クリアパネルのデザインに関しても、デザイナーの方に10パターンくらい作成していただき、 実際に印刷してミーア本体にはめてみて、 どのデザインが良いかをみんなで議論しながら決めました。

吉永
最終的には、白ミーアがAのデザイン、黒ミーアがCのデザインになりましたが、 今見てもこのデザインも良いのではと思うのも個人的にはありますね。

実際に行うかどうかは顧客ニーズ次第ですが、アプリからミーアのクリアパネルのデザインをユーザーがアップロードしたら、そのデザインのクリアパネル印刷を行い、ミーア本体にはめ込むことで、一点もののミーアを届けることもできますので、ニーズがあれば対応したいと考えています。

JLCPCBで感じた3Dプリンタの可能性

稲田
あとは、最初の小ロットの100台を作成する際に「金型でやるか、他の方法で行うか」も検討しました。

たまたま、別の仕事で、JLCPCBの3Dプリントサービスを扱うことがありまして、3Dプリンターの精度が思いの外、高かったので、こちらの可能性に賭けてみましょうということで、3Dプリンターを選択した経緯があります。

  • 金型:100万円以上・納品まで50日以上
  • JLC PCB:発注した個数分の金額・納品まで10日前後。

吉永
そうですね。 最近は3Dプリンターの精度も上がってきていて、 「もしかしたらミーアも3Dプリンターでもできるのでは?」という期待感はあったのですが、実際にJLCPCBから届いてきた3Dプリンターの本体を見て、 これは製品レベルだな、と想像以上のクオリティでビックリしました。
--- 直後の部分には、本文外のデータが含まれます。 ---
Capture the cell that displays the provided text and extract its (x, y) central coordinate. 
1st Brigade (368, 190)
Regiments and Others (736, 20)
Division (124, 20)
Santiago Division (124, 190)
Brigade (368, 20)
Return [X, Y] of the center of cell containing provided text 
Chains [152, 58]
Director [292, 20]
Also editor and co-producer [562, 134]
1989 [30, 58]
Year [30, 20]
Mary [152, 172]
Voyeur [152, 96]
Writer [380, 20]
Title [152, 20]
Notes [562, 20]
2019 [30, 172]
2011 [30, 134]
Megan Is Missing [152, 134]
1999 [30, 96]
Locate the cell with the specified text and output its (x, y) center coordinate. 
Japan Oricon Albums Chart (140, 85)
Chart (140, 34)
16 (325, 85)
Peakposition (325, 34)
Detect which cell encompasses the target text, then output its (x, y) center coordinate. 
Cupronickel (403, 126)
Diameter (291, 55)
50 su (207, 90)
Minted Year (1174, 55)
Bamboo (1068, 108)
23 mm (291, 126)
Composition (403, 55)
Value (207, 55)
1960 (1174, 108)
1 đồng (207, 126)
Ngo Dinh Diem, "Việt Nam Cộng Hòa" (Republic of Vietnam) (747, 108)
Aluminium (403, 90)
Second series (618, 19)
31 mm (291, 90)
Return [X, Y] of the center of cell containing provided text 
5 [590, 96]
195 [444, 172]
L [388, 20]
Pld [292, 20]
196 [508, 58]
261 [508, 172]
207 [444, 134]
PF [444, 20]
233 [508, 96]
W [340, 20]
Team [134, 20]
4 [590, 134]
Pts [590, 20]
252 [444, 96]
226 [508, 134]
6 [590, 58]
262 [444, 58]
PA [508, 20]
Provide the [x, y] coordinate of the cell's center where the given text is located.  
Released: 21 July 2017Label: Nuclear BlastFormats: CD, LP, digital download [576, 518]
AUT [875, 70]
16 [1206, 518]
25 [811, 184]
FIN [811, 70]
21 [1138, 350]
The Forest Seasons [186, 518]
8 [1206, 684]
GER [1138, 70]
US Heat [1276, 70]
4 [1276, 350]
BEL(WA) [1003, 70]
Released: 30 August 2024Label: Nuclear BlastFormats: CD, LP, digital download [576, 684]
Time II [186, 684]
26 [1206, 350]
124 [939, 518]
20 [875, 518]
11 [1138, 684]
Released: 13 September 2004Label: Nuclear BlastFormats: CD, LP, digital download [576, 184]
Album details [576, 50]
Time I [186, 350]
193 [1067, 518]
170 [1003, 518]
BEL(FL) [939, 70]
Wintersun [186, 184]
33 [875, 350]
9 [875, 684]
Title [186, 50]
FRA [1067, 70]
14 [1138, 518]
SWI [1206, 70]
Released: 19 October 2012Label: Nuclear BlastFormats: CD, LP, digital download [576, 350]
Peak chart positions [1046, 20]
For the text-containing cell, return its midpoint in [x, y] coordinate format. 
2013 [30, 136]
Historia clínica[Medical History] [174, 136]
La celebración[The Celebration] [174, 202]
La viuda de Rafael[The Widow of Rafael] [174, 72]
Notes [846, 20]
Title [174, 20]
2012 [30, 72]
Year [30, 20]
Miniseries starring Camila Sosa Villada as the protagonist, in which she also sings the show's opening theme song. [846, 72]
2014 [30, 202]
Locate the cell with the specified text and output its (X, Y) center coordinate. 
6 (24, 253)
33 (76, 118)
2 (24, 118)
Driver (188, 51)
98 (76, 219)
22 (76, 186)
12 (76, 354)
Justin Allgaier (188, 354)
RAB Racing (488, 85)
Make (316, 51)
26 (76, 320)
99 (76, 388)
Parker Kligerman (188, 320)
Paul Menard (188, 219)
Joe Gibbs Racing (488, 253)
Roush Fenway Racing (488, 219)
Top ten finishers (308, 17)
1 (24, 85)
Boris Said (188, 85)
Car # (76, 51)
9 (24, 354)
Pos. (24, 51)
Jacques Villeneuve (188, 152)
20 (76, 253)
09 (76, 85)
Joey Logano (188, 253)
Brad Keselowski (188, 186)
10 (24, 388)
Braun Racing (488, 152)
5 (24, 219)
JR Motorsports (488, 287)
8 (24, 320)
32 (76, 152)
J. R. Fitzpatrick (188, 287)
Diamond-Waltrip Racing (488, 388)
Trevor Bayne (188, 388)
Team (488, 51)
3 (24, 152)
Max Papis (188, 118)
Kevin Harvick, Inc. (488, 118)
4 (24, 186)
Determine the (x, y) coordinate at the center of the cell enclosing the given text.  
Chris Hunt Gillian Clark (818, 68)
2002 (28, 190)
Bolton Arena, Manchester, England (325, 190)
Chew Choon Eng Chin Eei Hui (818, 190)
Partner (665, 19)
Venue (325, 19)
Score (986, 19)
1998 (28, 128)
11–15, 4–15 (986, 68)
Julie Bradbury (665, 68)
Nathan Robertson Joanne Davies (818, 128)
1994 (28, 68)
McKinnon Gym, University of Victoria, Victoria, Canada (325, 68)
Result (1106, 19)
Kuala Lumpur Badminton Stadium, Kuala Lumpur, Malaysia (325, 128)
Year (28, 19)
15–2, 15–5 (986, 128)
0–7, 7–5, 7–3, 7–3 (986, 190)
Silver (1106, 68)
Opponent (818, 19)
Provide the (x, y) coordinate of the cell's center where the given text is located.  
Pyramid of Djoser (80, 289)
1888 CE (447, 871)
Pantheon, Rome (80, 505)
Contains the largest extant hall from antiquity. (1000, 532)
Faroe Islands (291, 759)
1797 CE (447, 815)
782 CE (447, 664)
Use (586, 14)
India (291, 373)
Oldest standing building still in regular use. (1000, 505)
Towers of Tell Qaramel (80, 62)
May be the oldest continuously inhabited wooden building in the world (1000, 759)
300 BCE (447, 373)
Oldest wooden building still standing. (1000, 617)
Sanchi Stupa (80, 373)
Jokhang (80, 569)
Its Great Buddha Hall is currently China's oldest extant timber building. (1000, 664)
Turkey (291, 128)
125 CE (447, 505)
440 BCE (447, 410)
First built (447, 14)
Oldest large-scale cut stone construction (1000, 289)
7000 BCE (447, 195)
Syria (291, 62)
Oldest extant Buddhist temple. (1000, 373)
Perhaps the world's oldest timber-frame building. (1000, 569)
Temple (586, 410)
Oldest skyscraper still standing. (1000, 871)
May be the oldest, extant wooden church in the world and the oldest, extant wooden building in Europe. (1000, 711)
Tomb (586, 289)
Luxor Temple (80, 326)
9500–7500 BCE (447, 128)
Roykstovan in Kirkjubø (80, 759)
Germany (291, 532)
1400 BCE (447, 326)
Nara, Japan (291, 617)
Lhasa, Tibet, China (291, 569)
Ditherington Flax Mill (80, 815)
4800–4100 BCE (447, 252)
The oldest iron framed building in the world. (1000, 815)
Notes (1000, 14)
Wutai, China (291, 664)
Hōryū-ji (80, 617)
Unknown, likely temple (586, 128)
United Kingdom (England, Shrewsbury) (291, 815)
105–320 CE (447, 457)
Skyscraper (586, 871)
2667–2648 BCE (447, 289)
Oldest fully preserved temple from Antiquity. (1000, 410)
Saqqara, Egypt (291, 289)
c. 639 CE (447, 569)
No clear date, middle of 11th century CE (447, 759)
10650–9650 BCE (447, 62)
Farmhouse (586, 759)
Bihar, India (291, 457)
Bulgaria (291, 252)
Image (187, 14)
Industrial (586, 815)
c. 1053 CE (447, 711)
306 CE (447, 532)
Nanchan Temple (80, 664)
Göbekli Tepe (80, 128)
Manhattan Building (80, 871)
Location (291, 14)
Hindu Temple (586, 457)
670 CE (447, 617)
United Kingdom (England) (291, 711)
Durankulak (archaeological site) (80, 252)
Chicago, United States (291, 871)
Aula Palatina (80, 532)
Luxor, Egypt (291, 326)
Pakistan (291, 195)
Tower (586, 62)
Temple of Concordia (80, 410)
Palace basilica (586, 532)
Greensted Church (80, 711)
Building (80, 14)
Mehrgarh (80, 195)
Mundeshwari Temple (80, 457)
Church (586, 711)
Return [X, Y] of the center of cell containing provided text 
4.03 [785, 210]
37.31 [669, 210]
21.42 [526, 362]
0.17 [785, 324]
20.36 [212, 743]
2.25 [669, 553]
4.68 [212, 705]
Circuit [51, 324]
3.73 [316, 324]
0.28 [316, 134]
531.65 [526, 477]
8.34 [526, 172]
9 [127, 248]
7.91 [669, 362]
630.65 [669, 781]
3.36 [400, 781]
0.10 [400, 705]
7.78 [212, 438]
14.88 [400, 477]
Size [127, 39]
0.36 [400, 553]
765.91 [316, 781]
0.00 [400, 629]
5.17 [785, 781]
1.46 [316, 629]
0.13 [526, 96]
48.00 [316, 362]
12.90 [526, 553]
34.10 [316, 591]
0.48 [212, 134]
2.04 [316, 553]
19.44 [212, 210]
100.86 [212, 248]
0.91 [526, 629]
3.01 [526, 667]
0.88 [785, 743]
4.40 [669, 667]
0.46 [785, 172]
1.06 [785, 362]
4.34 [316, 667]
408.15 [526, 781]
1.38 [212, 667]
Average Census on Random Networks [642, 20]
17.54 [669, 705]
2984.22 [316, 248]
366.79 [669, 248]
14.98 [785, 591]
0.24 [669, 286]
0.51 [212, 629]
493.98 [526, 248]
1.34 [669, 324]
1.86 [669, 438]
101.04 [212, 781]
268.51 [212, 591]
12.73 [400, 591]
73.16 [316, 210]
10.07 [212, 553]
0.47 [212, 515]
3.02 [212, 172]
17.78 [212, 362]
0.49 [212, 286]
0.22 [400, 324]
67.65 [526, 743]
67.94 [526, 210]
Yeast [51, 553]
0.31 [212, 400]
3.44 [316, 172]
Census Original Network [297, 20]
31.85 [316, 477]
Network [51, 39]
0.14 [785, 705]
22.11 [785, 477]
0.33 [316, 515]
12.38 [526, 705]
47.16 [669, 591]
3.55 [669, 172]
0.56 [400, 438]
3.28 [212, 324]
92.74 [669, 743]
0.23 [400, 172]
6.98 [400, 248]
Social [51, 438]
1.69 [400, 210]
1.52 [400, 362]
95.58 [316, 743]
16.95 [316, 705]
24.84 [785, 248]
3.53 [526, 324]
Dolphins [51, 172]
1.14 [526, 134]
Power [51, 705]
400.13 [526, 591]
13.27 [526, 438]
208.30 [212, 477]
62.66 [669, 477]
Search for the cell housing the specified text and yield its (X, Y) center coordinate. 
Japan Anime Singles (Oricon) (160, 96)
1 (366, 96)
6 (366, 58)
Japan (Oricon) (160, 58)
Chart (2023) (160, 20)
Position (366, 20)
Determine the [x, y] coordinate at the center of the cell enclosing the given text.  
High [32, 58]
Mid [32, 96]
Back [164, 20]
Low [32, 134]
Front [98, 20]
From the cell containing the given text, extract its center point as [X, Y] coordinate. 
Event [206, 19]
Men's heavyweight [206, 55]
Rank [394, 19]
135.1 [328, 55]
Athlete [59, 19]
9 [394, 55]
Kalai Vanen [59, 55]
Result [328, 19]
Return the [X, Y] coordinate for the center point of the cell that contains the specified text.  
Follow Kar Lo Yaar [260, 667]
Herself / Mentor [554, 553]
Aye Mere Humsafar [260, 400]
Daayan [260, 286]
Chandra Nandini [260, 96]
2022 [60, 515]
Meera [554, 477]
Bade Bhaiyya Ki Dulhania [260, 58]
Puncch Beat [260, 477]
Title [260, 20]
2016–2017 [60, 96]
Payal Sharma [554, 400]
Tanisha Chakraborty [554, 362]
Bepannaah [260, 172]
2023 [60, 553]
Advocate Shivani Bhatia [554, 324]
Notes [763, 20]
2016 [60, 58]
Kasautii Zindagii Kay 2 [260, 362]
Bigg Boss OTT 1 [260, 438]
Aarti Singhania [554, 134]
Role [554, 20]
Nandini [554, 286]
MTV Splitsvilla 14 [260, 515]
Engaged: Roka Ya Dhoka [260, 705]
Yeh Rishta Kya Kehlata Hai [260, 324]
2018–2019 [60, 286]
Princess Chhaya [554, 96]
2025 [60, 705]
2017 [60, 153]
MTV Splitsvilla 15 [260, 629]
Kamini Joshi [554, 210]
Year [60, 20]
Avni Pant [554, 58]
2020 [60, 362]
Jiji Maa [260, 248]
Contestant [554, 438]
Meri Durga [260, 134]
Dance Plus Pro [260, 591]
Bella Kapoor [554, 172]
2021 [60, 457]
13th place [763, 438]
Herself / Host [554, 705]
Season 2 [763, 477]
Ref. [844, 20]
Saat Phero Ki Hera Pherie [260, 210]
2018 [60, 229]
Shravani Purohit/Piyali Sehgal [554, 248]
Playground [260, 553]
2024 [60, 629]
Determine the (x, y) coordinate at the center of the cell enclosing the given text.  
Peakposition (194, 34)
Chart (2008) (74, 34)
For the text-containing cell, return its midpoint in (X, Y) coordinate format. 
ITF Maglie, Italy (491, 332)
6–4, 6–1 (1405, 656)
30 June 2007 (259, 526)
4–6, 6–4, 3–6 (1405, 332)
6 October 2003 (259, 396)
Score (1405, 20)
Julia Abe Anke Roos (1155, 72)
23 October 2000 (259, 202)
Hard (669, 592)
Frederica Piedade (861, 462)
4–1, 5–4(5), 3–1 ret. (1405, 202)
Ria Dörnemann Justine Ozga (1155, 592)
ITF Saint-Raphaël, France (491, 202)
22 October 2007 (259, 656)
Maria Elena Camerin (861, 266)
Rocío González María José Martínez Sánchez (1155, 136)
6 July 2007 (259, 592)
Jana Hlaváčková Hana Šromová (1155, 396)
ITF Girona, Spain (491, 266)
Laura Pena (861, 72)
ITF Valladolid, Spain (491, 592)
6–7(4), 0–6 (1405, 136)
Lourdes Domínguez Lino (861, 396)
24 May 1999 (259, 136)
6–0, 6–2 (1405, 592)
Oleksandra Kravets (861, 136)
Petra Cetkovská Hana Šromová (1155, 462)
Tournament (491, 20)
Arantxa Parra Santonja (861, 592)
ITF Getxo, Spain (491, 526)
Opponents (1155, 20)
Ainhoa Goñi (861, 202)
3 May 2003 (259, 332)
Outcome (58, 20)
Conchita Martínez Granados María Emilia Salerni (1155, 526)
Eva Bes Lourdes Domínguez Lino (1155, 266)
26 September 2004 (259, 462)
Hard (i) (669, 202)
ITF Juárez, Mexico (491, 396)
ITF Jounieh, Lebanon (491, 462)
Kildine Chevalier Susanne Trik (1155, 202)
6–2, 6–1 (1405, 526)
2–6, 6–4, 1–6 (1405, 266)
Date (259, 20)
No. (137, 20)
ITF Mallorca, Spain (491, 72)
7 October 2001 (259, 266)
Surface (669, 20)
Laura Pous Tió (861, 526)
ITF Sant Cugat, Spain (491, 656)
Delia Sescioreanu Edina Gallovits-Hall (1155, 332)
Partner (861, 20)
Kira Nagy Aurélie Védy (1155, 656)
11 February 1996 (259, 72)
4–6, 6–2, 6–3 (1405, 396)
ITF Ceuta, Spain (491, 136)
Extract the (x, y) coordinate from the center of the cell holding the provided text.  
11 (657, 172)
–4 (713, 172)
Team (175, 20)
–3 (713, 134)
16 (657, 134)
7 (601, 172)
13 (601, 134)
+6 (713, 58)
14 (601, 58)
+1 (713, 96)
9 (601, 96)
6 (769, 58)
ハードウェアはコストがかかりがちなので、キャッシュアウトだけは避けたいと思っていましたので、この選択ができたことはとても良かったと思います。

稲田
あと、ハードウェアは組み立ててから不具合などわかることが多いので、「必ず分解できること・分解しやすいこと・後から修正しやすいこと」などをデザインの中で工夫しました。

デザインが原因で組み立てにくい、というのはできるだけないように、デザインを考えました。

すぐ試すが、量産も見据えるデザイン設計

稲田
ここでの量産は、500個以上を指します。

今回の3Dデザインデータは、そのまま金型作成できるデータにしています。具体的には、量産時の金型で考慮する必要がある「肉厚の考慮・ 抜き勾配の考慮・型の抜き方向の考慮」などがすでに考慮されているデータになります。元時点での金型の費用も把握しています。

これらは俗に言う、ラピットプロトタイプでは考慮されないことがほとんどですが、ミーアに関しては、そこのスピードも考慮に入れました。

基本的には最初の試作で設計した後には、量産時には量産用に筐体デザインを設計し直しとするのが普通なのですが、基板やソフトウェア側がすでにすぐに量産体制に移行できるような作りになっていましたので、デザインや形状側で足を引っ張ってはいけないと感じ、ほぼ今のデータのままで、500個以上の射出整形も対応できるようにしました。

吉永
そこまで既に考慮いただいていたのですね。 ありがとうございます。

ミーア本体のデザインと量産設計を進めていただいている稲田さんに、話を伺いました。 実際に改めて話を伺って、勉強になる部分も多かったです。稲田さん、インタビューのお時間とってくださり、ありがとうございました。